猪淋巴结pkr基因的克隆与体外初步表达

【目的】克隆猪淋巴结双链rna激活的蛋白激酶（pkr）基因，并在体外初步表达，为研究流感病毒感染时猪pkr与p58ipk在体内外的相互作用奠定基础。【方法】用trizol法从猪淋巴结中提取总rna，rt-pcr法扩增猪pkr基因的完整编码区，将该片段连接到原核表达载体pgex-4t-1和真核表达载体pdsred1-n1中，采用sds-page检测原核表达载体pgex-pkr在大肠杆菌bl21中的表达情况，用脂质体转染法将真核表达载体pdsred1-pkr转入猪脐静脉血管内皮细胞系（suvecs），westernblot检测其在细胞中的表达。

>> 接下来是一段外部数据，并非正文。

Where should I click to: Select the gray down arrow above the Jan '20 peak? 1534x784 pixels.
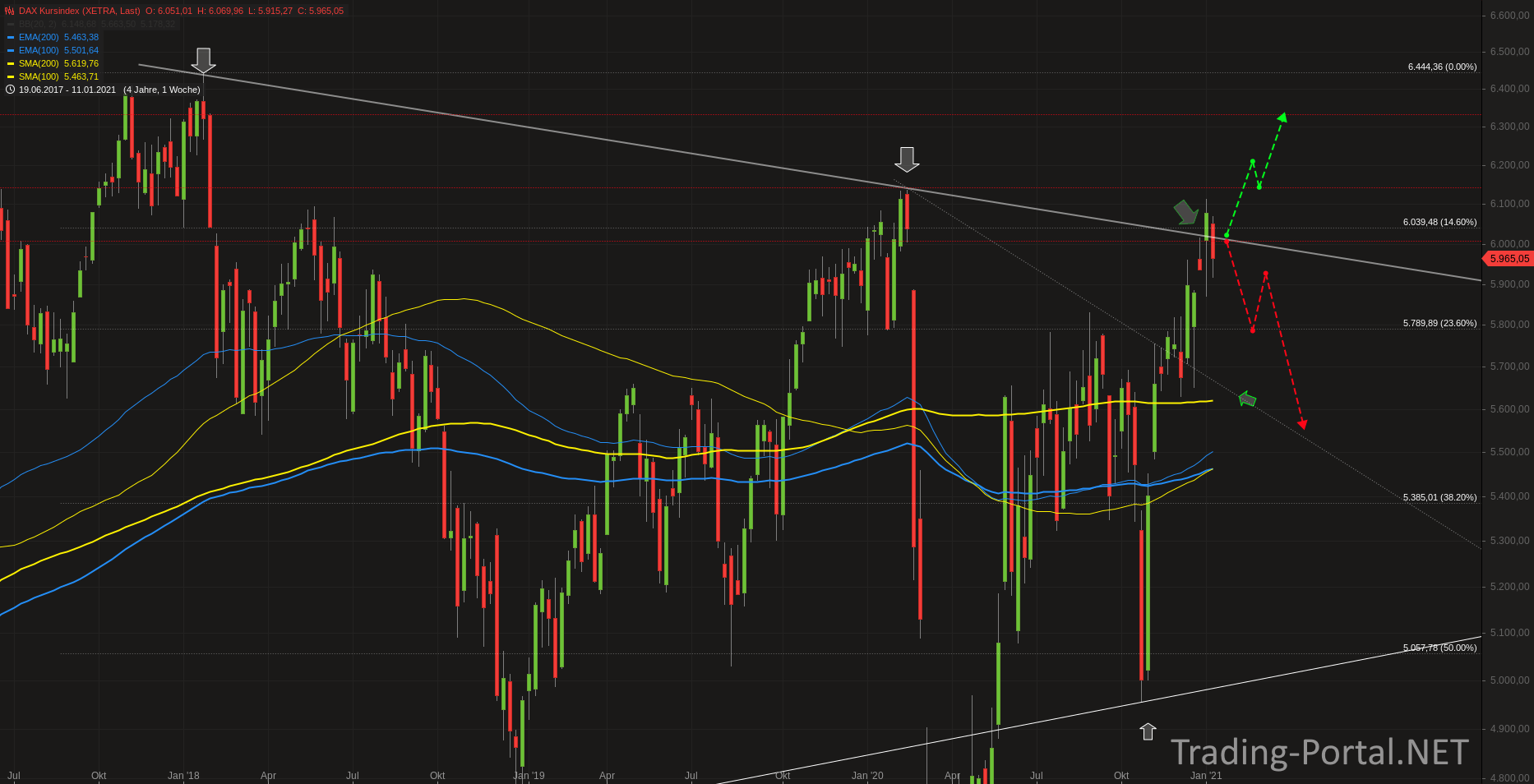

【结果】pcr扩增得到了1754bp的dna片段，与预期结果一致；原核表达载体pgex-pkr和真核表达载体pdsred1-pkr经双酶切和核酸测序分析，表明载体构建成功；sds-page检测结果表明，pgex-pkr重组质粒在大肠杆菌中成功表达；westernblot检测到pdsred1-pkr重组质粒在suvecs中成功表达。【结论】成功克隆了猪淋巴结pkr基因，并在体外初步表达成功。